[Data excerpts]

----------------------------------------

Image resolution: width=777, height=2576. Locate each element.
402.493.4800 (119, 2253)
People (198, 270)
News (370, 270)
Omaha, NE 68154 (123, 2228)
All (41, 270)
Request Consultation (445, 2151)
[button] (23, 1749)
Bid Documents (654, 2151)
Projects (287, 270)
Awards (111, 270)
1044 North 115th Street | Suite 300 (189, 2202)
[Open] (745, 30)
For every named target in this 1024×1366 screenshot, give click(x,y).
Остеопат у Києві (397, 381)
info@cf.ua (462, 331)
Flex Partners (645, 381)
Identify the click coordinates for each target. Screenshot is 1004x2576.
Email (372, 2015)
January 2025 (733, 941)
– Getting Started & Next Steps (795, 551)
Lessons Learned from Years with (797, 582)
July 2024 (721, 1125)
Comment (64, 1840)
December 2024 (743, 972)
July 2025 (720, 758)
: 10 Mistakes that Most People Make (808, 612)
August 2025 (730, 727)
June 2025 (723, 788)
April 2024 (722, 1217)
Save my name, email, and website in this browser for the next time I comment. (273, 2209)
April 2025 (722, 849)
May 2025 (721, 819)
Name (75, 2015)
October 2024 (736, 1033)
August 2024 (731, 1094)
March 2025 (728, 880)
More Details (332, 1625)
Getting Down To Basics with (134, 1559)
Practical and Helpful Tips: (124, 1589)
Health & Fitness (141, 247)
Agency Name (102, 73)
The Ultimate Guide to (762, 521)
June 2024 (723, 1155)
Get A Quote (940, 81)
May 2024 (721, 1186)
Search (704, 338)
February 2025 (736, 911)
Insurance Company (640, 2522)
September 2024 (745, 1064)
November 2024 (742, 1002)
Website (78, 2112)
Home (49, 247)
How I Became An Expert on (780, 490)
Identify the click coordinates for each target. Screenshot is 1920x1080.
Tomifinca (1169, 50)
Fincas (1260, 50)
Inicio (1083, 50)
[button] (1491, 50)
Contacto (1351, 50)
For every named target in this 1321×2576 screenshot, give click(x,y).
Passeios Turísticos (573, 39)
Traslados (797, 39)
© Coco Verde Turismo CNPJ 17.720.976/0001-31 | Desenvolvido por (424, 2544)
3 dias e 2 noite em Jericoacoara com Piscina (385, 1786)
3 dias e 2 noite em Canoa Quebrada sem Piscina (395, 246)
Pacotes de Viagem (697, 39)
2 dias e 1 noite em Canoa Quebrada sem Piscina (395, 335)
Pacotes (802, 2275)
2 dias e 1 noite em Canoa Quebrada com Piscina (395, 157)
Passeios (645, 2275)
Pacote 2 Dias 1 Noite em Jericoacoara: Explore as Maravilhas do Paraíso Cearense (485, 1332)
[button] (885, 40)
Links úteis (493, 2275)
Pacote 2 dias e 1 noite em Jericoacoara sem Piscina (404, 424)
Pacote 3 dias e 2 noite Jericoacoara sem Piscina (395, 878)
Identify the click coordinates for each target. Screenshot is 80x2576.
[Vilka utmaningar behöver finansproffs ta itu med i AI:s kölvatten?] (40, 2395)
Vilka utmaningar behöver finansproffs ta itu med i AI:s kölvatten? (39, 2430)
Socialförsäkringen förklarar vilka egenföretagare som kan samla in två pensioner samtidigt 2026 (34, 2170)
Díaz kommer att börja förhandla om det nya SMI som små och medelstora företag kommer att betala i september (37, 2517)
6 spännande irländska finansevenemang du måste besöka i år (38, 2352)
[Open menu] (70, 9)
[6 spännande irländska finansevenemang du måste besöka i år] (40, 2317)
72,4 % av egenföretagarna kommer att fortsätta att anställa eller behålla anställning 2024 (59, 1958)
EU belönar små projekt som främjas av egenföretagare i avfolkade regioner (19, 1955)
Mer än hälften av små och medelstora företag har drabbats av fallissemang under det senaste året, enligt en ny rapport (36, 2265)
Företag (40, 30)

----------------------------------------

### Work task
Repeat each line of the data exactly as it appears above.

### Completed task
Image resolution: width=777, height=2576. Locate each element.
402.493.4800 (119, 2253)
People (198, 270)
News (370, 270)
Omaha, NE 68154 (123, 2228)
All (41, 270)
Request Consultation (445, 2151)
[button] (23, 1749)
Bid Documents (654, 2151)
Projects (287, 270)
Awards (111, 270)
1044 North 115th Street | Suite 300 (189, 2202)
[Open] (745, 30)
For every named target in this 1024×1366 screenshot, give click(x,y).
Остеопат у Києві (397, 381)
info@cf.ua (462, 331)
Flex Partners (645, 381)
Identify the click coordinates for each target. Screenshot is 1004x2576.
Email (372, 2015)
January 2025 (733, 941)
– Getting Started & Next Steps (795, 551)
Lessons Learned from Years with (797, 582)
July 2024 (721, 1125)
Comment (64, 1840)
December 2024 (743, 972)
July 2025 (720, 758)
: 10 Mistakes that Most People Make (808, 612)
August 2025 (730, 727)
June 2025 (723, 788)
April 2024 (722, 1217)
Save my name, email, and website in this browser for the next time I comment. (273, 2209)
April 2025 (722, 849)
May 2025 (721, 819)
Name (75, 2015)
October 2024 (736, 1033)
August 2024 (731, 1094)
March 2025 (728, 880)
More Details (332, 1625)
Getting Down To Basics with (134, 1559)
Practical and Helpful Tips: (124, 1589)
Health & Fitness (141, 247)
Agency Name (102, 73)
The Ultimate Guide to (762, 521)
June 2024 (723, 1155)
Get A Quote (940, 81)
May 2024 (721, 1186)
Search (704, 338)
February 2025 (736, 911)
Insurance Company (640, 2522)
September 2024 (745, 1064)
November 2024 (742, 1002)
Website (78, 2112)
Home (49, 247)
How I Became An Expert on (780, 490)
Identify the click coordinates for each target. Screenshot is 1920x1080.
Tomifinca (1169, 50)
Fincas (1260, 50)
Inicio (1083, 50)
[button] (1491, 50)
Contacto (1351, 50)
For every named target in this 1321×2576 screenshot, give click(x,y).
Passeios Turísticos (573, 39)
Traslados (797, 39)
© Coco Verde Turismo CNPJ 17.720.976/0001-31 | Desenvolvido por (424, 2544)
3 dias e 2 noite em Jericoacoara com Piscina (385, 1786)
3 dias e 2 noite em Canoa Quebrada sem Piscina (395, 246)
Pacotes de Viagem (697, 39)
2 dias e 1 noite em Canoa Quebrada sem Piscina (395, 335)
Pacotes (802, 2275)
2 dias e 1 noite em Canoa Quebrada com Piscina (395, 157)
Passeios (645, 2275)
Pacote 2 Dias 1 Noite em Jericoacoara: Explore as Maravilhas do Paraíso Cearense (485, 1332)
[button] (885, 40)
Links úteis (493, 2275)
Pacote 2 dias e 1 noite em Jericoacoara sem Piscina (404, 424)
Pacote 3 dias e 2 noite Jericoacoara sem Piscina (395, 878)
Identify the click coordinates for each target. Screenshot is 80x2576.
[Vilka utmaningar behöver finansproffs ta itu med i AI:s kölvatten?] (40, 2395)
Vilka utmaningar behöver finansproffs ta itu med i AI:s kölvatten? (39, 2430)
Socialförsäkringen förklarar vilka egenföretagare som kan samla in två pensioner samtidigt 2026 (34, 2170)
Díaz kommer att börja förhandla om det nya SMI som små och medelstora företag kommer att betala i september (37, 2517)
6 spännande irländska finansevenemang du måste besöka i år (38, 2352)
[Open menu] (70, 9)
[6 spännande irländska finansevenemang du måste besöka i år] (40, 2317)
72,4 % av egenföretagarna kommer att fortsätta att anställa eller behålla anställning 2024 (59, 1958)
EU belönar små projekt som främjas av egenföretagare i avfolkade regioner (19, 1955)
Mer än hälften av små och medelstora företag har drabbats av fallissemang under det senaste året, enligt en ny rapport (36, 2265)
Företag (40, 30)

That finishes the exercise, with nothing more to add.